• Exercise brief: Format the lines below as a Markdown table with the columns Row and Line, numbering each row and skipping blank lines. Leave out the picture lines.

=== Exercise input ===

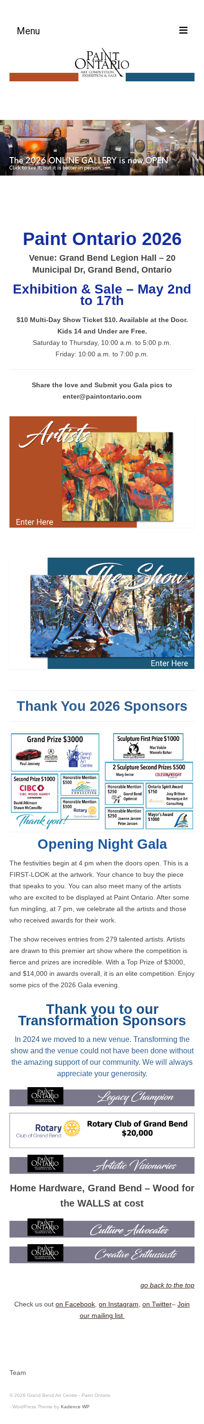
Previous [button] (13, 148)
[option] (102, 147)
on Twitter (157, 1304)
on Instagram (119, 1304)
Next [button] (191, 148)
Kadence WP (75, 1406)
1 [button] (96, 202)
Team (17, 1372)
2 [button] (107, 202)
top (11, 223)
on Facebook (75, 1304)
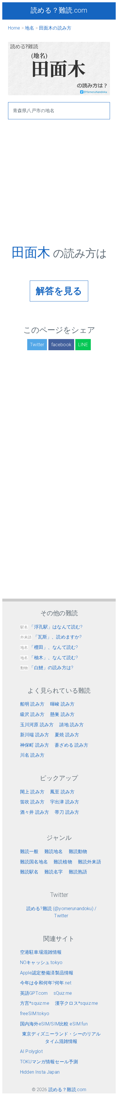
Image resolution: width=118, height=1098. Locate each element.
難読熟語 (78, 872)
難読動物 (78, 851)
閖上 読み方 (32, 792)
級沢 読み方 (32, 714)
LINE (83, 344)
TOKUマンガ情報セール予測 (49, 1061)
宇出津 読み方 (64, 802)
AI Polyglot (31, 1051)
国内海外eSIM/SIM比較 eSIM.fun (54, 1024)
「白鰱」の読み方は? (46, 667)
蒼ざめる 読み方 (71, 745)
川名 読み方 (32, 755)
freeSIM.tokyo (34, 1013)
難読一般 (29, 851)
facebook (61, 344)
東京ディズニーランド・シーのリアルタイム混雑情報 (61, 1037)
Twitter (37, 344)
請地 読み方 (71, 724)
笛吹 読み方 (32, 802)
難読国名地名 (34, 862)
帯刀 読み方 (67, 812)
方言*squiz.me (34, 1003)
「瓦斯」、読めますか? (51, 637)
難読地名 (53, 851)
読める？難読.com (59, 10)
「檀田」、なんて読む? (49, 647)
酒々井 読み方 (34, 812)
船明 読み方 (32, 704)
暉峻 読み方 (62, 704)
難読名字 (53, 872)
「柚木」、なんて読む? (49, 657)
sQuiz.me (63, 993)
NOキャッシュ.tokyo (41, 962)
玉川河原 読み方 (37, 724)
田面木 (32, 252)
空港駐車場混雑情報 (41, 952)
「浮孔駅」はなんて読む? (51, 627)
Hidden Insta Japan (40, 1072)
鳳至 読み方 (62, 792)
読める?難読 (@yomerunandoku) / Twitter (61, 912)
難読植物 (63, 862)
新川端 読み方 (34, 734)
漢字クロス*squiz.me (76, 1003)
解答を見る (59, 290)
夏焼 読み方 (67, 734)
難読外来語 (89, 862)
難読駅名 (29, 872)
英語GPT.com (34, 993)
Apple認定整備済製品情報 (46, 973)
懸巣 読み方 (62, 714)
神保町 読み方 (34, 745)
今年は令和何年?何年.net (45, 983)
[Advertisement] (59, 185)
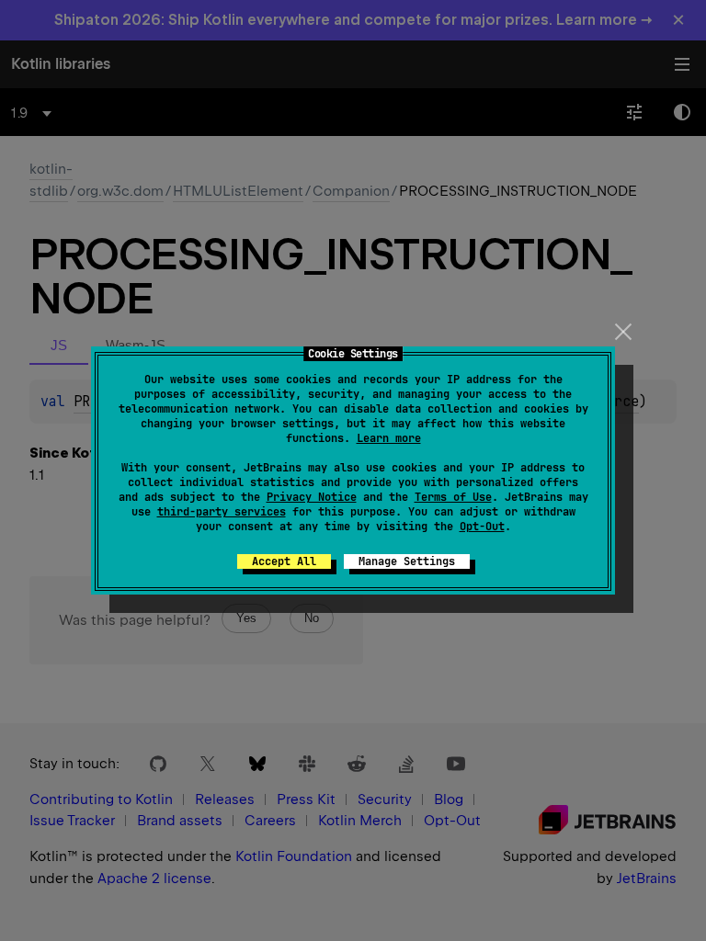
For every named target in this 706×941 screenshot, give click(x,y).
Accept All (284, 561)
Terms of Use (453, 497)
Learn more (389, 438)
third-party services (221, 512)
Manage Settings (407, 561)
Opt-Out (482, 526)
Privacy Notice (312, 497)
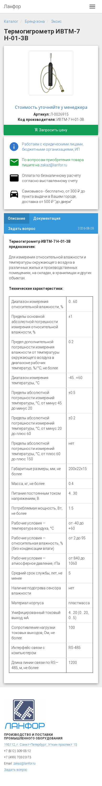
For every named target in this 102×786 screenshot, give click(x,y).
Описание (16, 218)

===

• Exercise answer:
| Row | Line |
|---|---|
| 1 | Previous [button] (13, 148) |
| 2 | [option] (102, 147) |
| 3 | on Twitter (157, 1304) |
| 4 | on Instagram (119, 1304) |
| 5 | Next [button] (191, 148) |
| 6 | Kadence WP (75, 1406) |
| 7 | 1 [button] (96, 202) |
| 8 | Team (17, 1372) |
| 9 | 2 [button] (107, 202) |
| 10 | top (11, 223) |
| 11 | on Facebook (75, 1304) |
| 12 | Image resolution: width=118, height=1098. Locate each element. |
| 13 | 難読熟語 (78, 872) |
| 14 | 難読動物 (78, 851) |
| 15 | 閖上 読み方 (32, 792) |
| 16 | 級沢 読み方 (32, 714) |
| 17 | LINE (83, 344) |
| 18 | TOKUマンガ情報セール予測 (49, 1061) |
| 19 | 宇出津 読み方 (64, 802) |
| 20 | AI Polyglot (31, 1051) |
| 21 | 国内海外eSIM/SIM比較 eSIM.fun (54, 1024) |
| 22 | 「白鰱」の読み方は? (46, 667) |
| 23 | 蒼ざめる 読み方 (71, 745) |
| 24 | 川名 読み方 (32, 755) |
| 25 | freeSIM.tokyo (34, 1013) |
| 26 | 難読一般 (29, 851) |
| 27 | facebook (61, 344) |
| 28 | 東京ディズニーランド・シーのリアルタイム混雑情報 (61, 1037) |
| 29 | Twitter (37, 344) |
| 30 | 請地 読み方 (71, 724) |
| 31 | 笛吹 読み方 (32, 802) |
| 32 | 難読国名地名 (34, 862) |
| 33 | 帯刀 読み方 (67, 812) |
| 34 | 方言*squiz.me (34, 1003) |
| 35 | 「瓦斯」、読めますか? (51, 637) |
| 36 | 難読地名 (53, 851) |
| 37 | 読める？難読.com (59, 10) |
| 38 | 「檀田」、なんて読む? (49, 647) |
| 39 | 酒々井 読み方 (34, 812) |
| 40 | 船明 読み方 (32, 704) |
| 41 | 暉峻 読み方 (62, 704) |
| 42 | 難読名字 (53, 872) |
| 43 | 「柚木」、なんて読む? (49, 657) |
| 44 | sQuiz.me (63, 993) |
| 45 | NOキャッシュ.tokyo (41, 962) |
| 46 | 玉川河原 読み方 (37, 724) |
| 47 | 田面木 (32, 252) |
| 48 | 空港駐車場混雑情報 (41, 952) |
| 49 | 「浮孔駅」はなんて読む? (51, 627) |
| 50 | Hidden Insta Japan (40, 1072) |
| 51 | 鳳至 読み方 (62, 792) |
| 52 | 読める?難読 (@yomerunandoku) / Twitter (61, 912) |
| 53 | 難読植物 (63, 862) |
| 54 | 新川端 読み方 (34, 734) |
| 55 | 漢字クロス*squiz.me (76, 1003) |
| 56 | 解答を見る (59, 290) |
| 57 | 夏焼 読み方 (67, 734) |
| 58 | 難読外来語 (89, 862) |
| 59 | 難読駅名 (29, 872) |
| 60 | 英語GPT.com (34, 993) |
| 61 | Apple認定整備済製品情報 (46, 973) |
| 62 | 懸巣 読み方 (62, 714) |
| 63 | 神保町 読み方 (34, 745) |
| 64 | 今年は令和何年?何年.net (45, 983) |
| 65 | [Advertisement] (59, 185) |
| 66 | For every named target in this 706×941 screenshot, give click(x,y). |
| 67 | Accept All (284, 561) |
| 68 | Terms of Use (453, 497) |
| 69 | Learn more (389, 438) |
| 70 | third-party services (221, 512) |
| 71 | Manage Settings (407, 561) |
| 72 | Opt-Out (482, 526) |
| 73 | Privacy Notice (312, 497) |
| 74 | For every named target in this 102×786 screenshot, give click(x,y). |
| 75 | Описание (16, 218) |